**Lesetext**
****************************************

Bier und Fotoagentur als Industriekultur - Zum Berlin-Brandenburgischen Preis für Wirtschaftsgeschichte 2017

Industrie – Bier – Wissen   

 

Bier und Fotoagentur als Industriekultur 

Zum Berlin-Brandenburgischen Preis für Wirtschaftsgeschichte 2017 und OTTOBOCK auf Bötzow 

 

Klaus Wowereit, ehemaliger Erster Bürgermeister, engagiert sich für die Archivierung und Erforschung der Berlin-Brandenburgischen Wirtschaftsgeschichte. Im Kleinen Vortragssaal des Ludwig-Erhard-Hauses der Industrie- und Handelskammer (IHK) in der Fasanenstraße 85 sprach er vor Mitgliedern des Vereins für die Geschichte Berlins e.V. und Unternehmern ein Grußwort zur Preisverleihung 2017 an Anna Rosemann.  Anna Rosemann hat in ihrer Masterarbeit an der Europa-Universität Viadrina, Frankfurt (Oder) die Geschichte der Fotoagentur Zander & Labisch (1895-1939) erforscht. An der Fotoagentur im Berliner Zeitungsviertel überschneiden sich Unternehmens-, Wissens- und Kulturgeschichte. Zander & Labisch war die erste Fotoagentur, die die Fotos, das Bildmaterial, an Zeitungen und Illustrierten organisierte und verkaufte.

****************************************

**Vorliegende Daten**
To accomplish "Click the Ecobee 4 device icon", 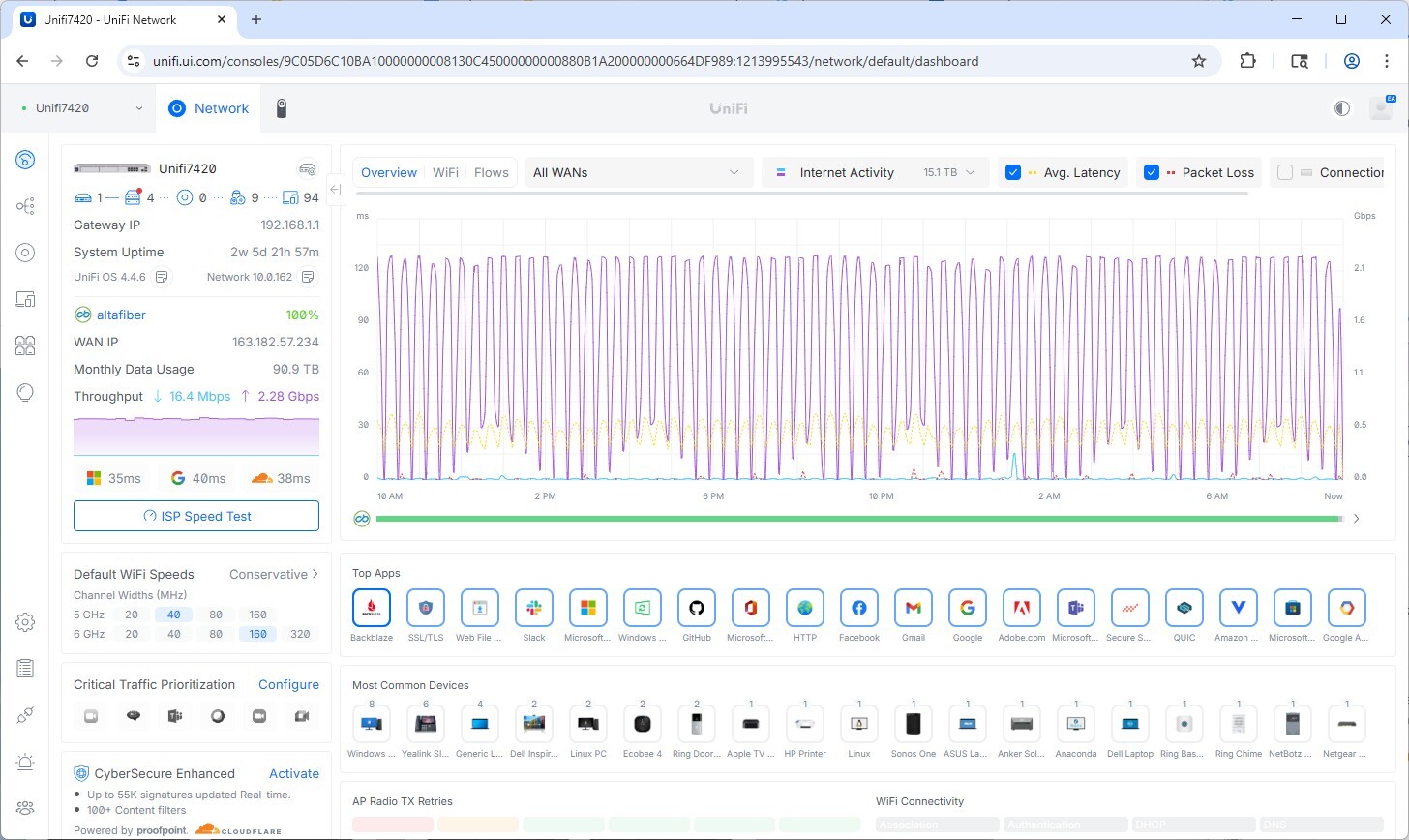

****************************************

**Deine Aufgabe**
Gib aus dem Lesetext den Teil von „Klaus Wowereit, ehemaliger“ bis einschließlich „organisierte und verkaufte.“ Wort für Wort wieder. Die Auflistung spielt dafür keine Rolle.

**Ergebnis**
Klaus Wowereit, ehemaliger Erster Bürgermeister, engagiert sich für die Archivierung und Erforschung der Berlin-Brandenburgischen Wirtschaftsgeschichte. Im Kleinen Vortragssaal des Ludwig-Erhard-Hauses der Industrie- und Handelskammer (IHK) in der Fasanenstraße 85 sprach er vor Mitgliedern des Vereins für die Geschichte Berlins e.V. und Unternehmern ein Grußwort zur Preisverleihung 2017 an Anna Rosemann.  Anna Rosemann hat in ihrer Masterarbeit an der Europa-Universität Viadrina, Frankfurt (Oder) die Geschichte der Fotoagentur Zander & Labisch (1895-1939) erforscht. An der Fotoagentur im Berliner Zeitungsviertel überschneiden sich Unternehmens-, Wissens- und Kulturgeschichte. Zander & Labisch war die erste Fotoagentur, die die Fotos, das Bildmaterial, an Zeitungen und Illustrierten organisierte und verkaufte.